Я не удивилась и спокойно ждала продолжения. У Николая была книжка с тибетскими гороскопами, время от времени мне приходилось выслушивать сообщения вроде того, что в прошлой жизни он, был трехногой собакой в доме богатого хозяина, а я — красной птицей северных стран, поэтому мне не покровительствуют духи тех, кто умер от холодного оружия.

«Все сходится, — продолжал он. — Я живу на севере, но отправлюсь на юго-восток, в Монголию, если она восстанет против Пекина. У меня нет другого способа искупить мою вину перед этим человеком».

Я спросила, какой человек имеется в виду. Николай слегка обиделся, как обижался всегда, когда я не понимала его с полуслова, но ответил, что говорит о Найдан-ване. Известно ли мне, что конкретно хотел он получить у дьявола в обмен на душу?

«Много баранов?» — предположила я.

Николай вздохнул; «Если бы! Ему Лелечка, нужна была независимость Монголии».

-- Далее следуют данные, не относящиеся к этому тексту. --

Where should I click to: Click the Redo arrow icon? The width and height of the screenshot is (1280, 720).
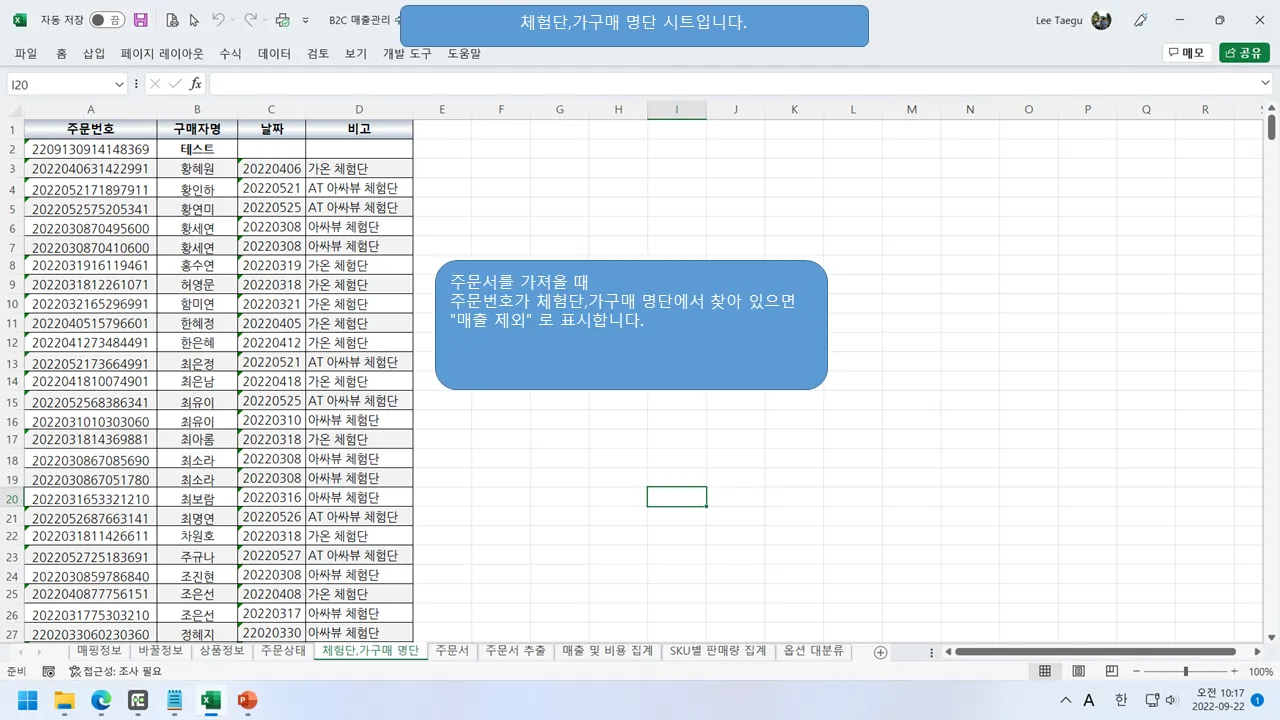(x=250, y=20)
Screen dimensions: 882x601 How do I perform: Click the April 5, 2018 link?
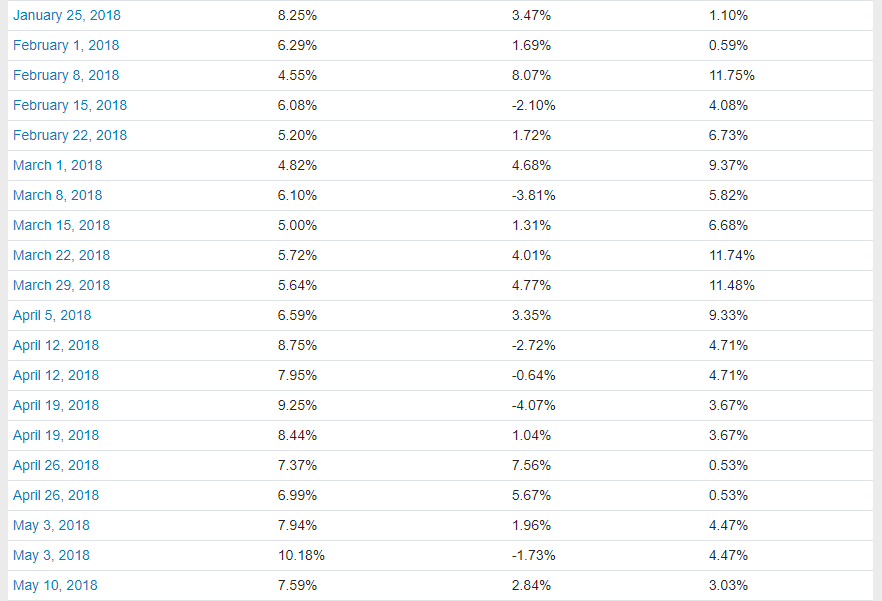pos(52,315)
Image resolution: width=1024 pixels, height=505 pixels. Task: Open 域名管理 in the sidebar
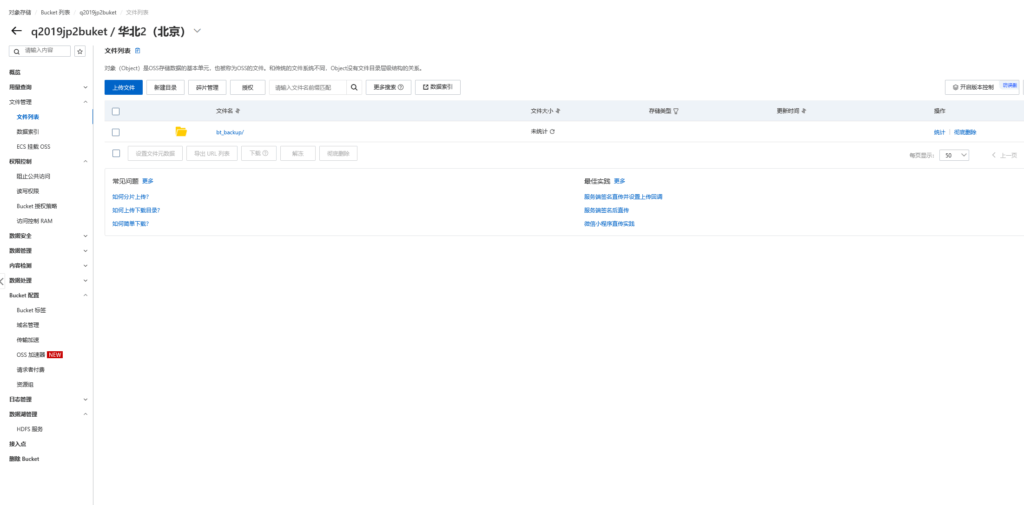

Оба они, мой муж и мой любовник, имели инфантильную привычку ничего от меня не скрывать. Я сделалась хранилищем их тайн, ларчиком, куда они складывали свои секреты в полной уверенности, что тем самым доставляют мне удовольствие. Доверие — основа любви, это было их общее кредо, мною, к счастью для всех нас, не разделяемое. Они не догадывались, что у ларчика есть двойное дно, что каждому открывается только одна половина. К сожалению, другой мой ларец, на жаргоне китайских менестрелей — яшмовый, которому оба доверяли свое семя, лишен был подобной перегородки. Это меня смущало, но не слишком, я оправдывала себя тем, что в Тибете, на духовной прародине их любимых монголов, полиандрия — норма жизни.

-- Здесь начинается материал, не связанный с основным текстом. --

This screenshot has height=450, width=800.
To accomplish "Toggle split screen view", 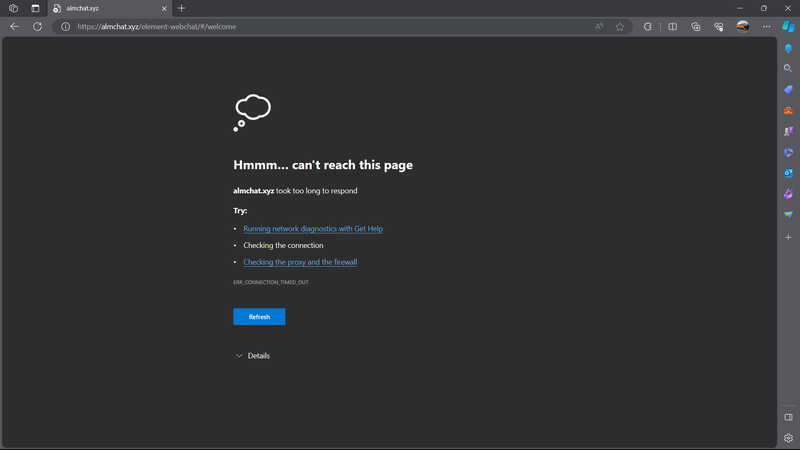I will pyautogui.click(x=672, y=27).
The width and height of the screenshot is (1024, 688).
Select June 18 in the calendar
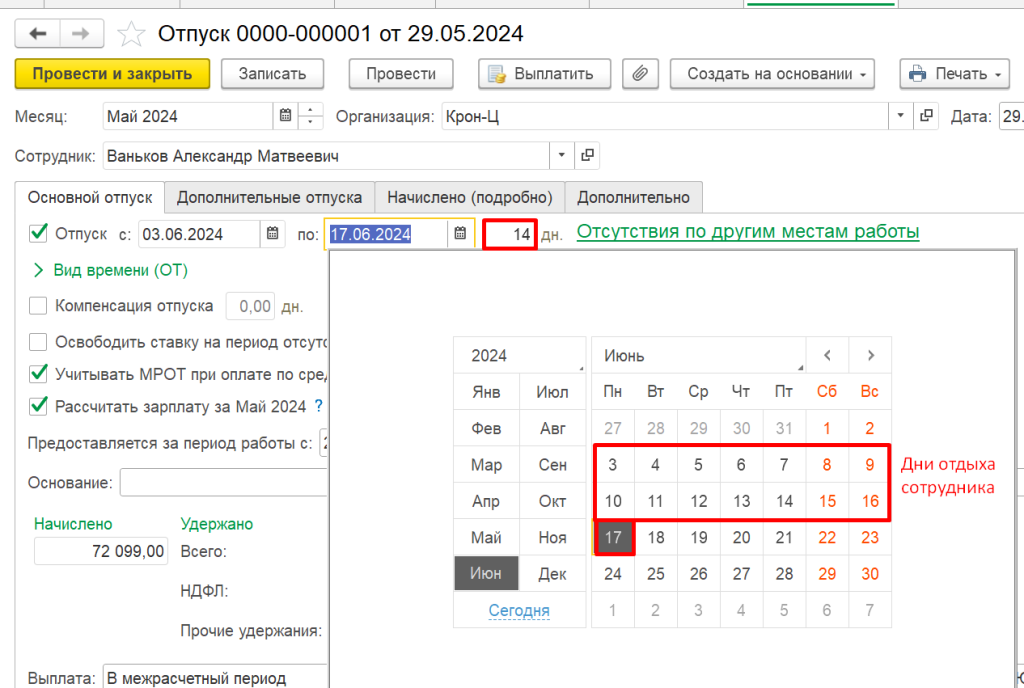click(x=656, y=538)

Словом, до меня с двух сторон дошла история этой авантюры. Мои мужчины затеяли ее совершенно бескорыстно, с целью разрешить проблему, якобы чрезвычайно важную для науки, а на деле не интересную никому, кроме них двоих и, может быть, Рогова. Идея родилась внезапно, за бутылкой мадеры, и в ту же ночь была осуществлена. Поставить меня в известность они не успели, зато позднее каждый обсуждал со мной все происшедшее, полагая, что другой ничего мне не рассказал. Понятно, хвастать тут было нечем. В подробности я предпочитала не вдаваться, с меня довольно было того, что в результате их научных изысканий один человек погиб, второго упрятали в сумасшедший дом, а сам Николай чудом не допился до белой горячки.

«Да, Лелечка, независимость Монголии», — повторил он. Это показалось мне странным. С Найдан-ваном я встречалась дважды, на обеде в честь посольства Сюй Чженя и в театре. Он производил впечатление человека, отягощенного заботами иного свойства. «Он так прямо тебе и сказал?» — спросила я. Николай объяснил, что нет, толком поговорить они не успели, но Найдан-ван мгновенно все понял, написал свое условие, расписался кровью и отдал ему эту бумагу. «Но как ты смог ее прочитать? — засомневалась я. — Ты же не читаешь ни по-монгольски, ни по-китайски!» Отвечено было, что ему прочел и перевел Петр Францевич.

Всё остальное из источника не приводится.